“When you introduce computers everywhere in the grid – in the generation, transmission, distribution, and metering in homes – then you also introduce security risks. Unfortunately, it is very common that when new infrastructure is introduced, security is more of an afterthought”, Lindqvist explained.
He told Infosecurity that smart metering is one area where hackers who could take control of millions of meters could wreak havoc on the system. “If there are vulnerabilities that allow these attacks to be sustained over time, that could be costly and even extremely dangerous.”
Smart meters are attached to houses or buildings and continually communicate energy consumption data to the utility for monitoring and billing purposes.
While the collection of data by smart meters improves the efficiency of the electric grid, it also poses privacy and information security challenges. “For example, If someone knows that your energy consumption is extremely low for a couple of days, that probably means that nobody is home…and someone might want to break into your house”, Lindqvist said. “We need to be cautious about how data is collected and stored."
In addition, control systems are vulnerable to cyber attack, as demonstrated by the recent emergence of the Stuxnet worm. The worm, which some security experts speculate was developed by Israel and the US, attacked the control systems at an Iranian nuclear power plant.
The malware exploited zero-day vulnerabilities in Microsoft software and valid security certificates to target Siemens supervisory control and data acquisition systems used by the plant.
“The Stuxnet attack was a real eye-opener for many, the first real cyber weapon that specifically targeted control systems. That was really a big deal. I’m afraid that there might be more to come, copycats, etc.”, Lindqvist noted.
Lindqvist said that many types of power plants use control systems, so they could be vulnerable to a Stuxnet-like attack. “Malware is really just limited by the imagination and resources of the attacker. Once you have software that can spread through vulnerabilities in systems, you can make it do whatever you want.”

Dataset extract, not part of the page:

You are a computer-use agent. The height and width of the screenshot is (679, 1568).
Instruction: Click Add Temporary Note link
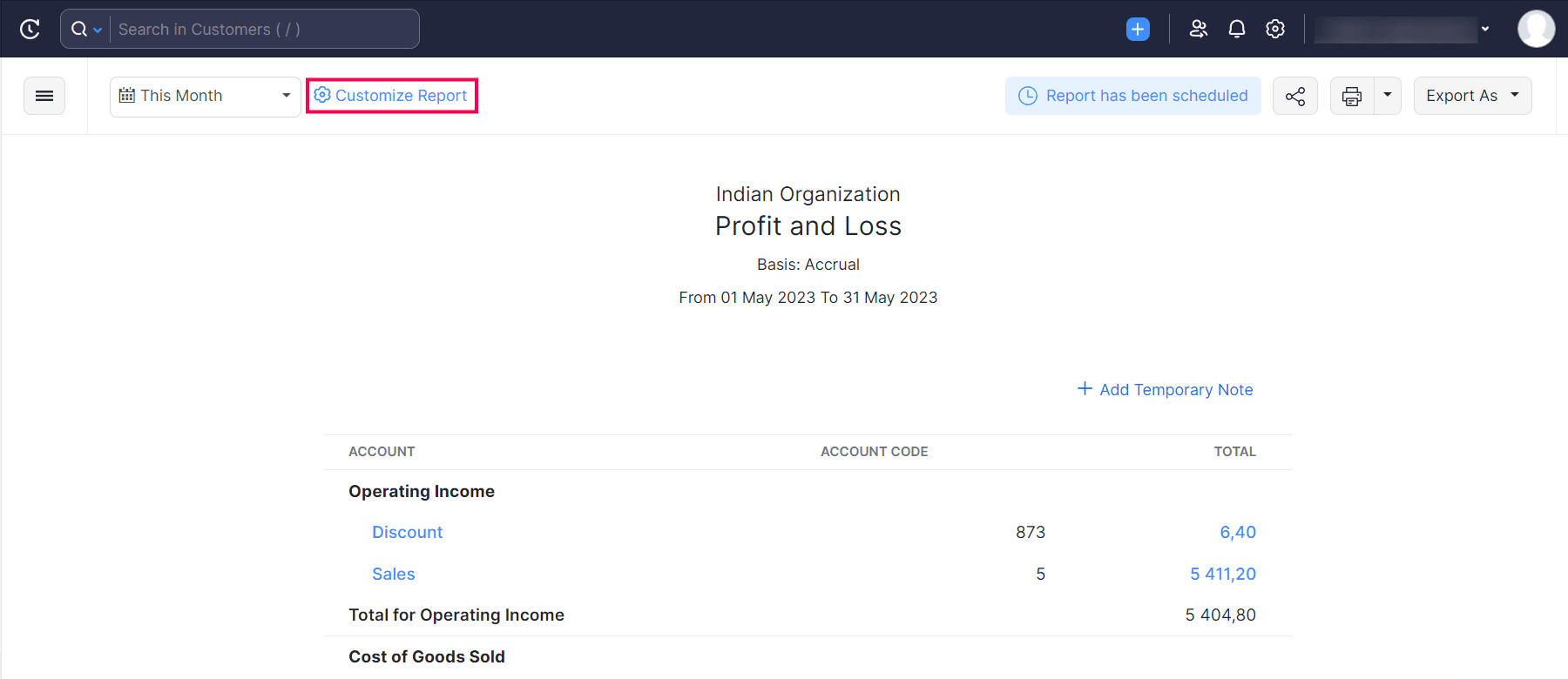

Working with the Department of Energy (DoE), SRI has developed intrusion detection technologies to defend against cyber attacks targeting control systems in the energy sector. The Detection and Analysis of Threats to the Energy Sector (DATES) project was sponsored by DoE’s National Energy Technology Laboratory.
“What we did was to build special intrusion detection sensors that were customized for the kinds of network protocols that are being used in the electric power system. We were also able to use methods that have higher fidelity for detection”, he explained.
Lindqvist said that SRI is working to develop the advanced intrusion detection system for commercial power plant use. “If you don’t know what is going on in your network, there is no way you can take the right actions, make the right decisions, and stop the attack before something serious happens. This is one important tool in the toolbox for those who do security monitoring of these kinds of networks”, he concluded.